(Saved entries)
((

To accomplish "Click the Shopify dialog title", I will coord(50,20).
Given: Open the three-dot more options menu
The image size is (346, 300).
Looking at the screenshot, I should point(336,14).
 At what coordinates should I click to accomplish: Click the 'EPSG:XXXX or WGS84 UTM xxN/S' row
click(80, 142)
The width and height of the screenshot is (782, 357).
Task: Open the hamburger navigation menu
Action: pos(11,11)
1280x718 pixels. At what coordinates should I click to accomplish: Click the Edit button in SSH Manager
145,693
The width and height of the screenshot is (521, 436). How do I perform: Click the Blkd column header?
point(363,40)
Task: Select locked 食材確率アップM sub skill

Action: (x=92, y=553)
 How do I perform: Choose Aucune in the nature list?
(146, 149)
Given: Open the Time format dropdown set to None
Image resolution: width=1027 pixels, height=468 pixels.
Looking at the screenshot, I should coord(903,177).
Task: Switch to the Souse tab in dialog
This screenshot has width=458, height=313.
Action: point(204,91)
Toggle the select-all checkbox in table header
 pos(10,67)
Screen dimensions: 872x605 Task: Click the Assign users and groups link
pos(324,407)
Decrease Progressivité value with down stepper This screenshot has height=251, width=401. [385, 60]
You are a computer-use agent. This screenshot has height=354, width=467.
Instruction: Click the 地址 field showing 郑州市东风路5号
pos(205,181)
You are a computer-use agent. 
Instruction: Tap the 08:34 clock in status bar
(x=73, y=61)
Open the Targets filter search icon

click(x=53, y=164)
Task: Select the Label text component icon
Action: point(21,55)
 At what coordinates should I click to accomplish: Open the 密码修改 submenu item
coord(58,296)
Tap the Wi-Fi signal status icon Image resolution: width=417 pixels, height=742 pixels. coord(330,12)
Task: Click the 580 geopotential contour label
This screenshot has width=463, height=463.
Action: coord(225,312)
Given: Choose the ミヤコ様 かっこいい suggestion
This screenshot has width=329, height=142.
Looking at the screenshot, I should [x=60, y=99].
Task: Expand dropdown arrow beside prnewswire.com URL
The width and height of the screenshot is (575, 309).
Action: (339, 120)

))

→ **WHAT YOU NEED TO DO**
Set down only the lines running from the line with "This screenshot has width=329, height=142." to the end of the entries above, both included, exactly as they stand.

→ **ANSWER FOR THE TASK**
This screenshot has width=329, height=142.
Looking at the screenshot, I should [x=60, y=99].
Task: Expand dropdown arrow beside prnewswire.com URL
The width and height of the screenshot is (575, 309).
Action: (339, 120)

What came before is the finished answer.